TASK BRIEF
Using the entries that follow, report how many lines contain the word "title". Only the number is wanted.
___ STORED DATA ___
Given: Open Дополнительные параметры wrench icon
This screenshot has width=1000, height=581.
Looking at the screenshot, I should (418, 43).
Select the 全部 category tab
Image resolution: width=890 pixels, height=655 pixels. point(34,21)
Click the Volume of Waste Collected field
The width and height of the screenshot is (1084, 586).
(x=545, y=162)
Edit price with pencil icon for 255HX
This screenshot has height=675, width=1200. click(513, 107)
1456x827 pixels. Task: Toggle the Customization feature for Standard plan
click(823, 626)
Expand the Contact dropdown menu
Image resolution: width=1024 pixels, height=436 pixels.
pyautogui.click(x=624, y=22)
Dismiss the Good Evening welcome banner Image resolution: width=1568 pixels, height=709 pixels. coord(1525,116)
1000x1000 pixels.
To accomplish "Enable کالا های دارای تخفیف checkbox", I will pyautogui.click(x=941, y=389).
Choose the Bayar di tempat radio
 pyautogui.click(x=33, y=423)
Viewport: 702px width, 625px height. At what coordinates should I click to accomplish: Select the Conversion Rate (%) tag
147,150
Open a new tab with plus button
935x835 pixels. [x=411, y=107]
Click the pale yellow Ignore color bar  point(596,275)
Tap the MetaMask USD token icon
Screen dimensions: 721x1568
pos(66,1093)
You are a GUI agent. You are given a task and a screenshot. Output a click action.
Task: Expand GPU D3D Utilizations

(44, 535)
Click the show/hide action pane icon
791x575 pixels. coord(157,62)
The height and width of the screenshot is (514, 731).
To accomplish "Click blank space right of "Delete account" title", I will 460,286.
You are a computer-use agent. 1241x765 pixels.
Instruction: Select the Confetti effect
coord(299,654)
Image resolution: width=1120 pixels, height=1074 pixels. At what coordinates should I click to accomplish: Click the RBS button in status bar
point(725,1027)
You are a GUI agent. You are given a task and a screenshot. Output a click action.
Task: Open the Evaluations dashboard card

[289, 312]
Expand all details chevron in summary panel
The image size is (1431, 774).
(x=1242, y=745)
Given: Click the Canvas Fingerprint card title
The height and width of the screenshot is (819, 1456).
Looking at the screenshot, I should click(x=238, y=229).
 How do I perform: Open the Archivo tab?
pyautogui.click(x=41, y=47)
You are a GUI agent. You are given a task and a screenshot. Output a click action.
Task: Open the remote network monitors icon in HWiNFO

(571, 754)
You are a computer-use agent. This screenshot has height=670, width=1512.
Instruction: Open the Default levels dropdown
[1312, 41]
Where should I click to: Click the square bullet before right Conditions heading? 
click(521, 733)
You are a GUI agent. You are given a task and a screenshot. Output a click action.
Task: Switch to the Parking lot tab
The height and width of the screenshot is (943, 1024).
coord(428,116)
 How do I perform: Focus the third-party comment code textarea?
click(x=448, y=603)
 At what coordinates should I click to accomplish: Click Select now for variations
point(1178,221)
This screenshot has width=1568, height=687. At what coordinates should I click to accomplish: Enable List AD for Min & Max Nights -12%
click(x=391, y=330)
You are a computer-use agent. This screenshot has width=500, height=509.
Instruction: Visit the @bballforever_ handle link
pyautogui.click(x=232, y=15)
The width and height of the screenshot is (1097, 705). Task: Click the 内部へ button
___
THE ANSWER
2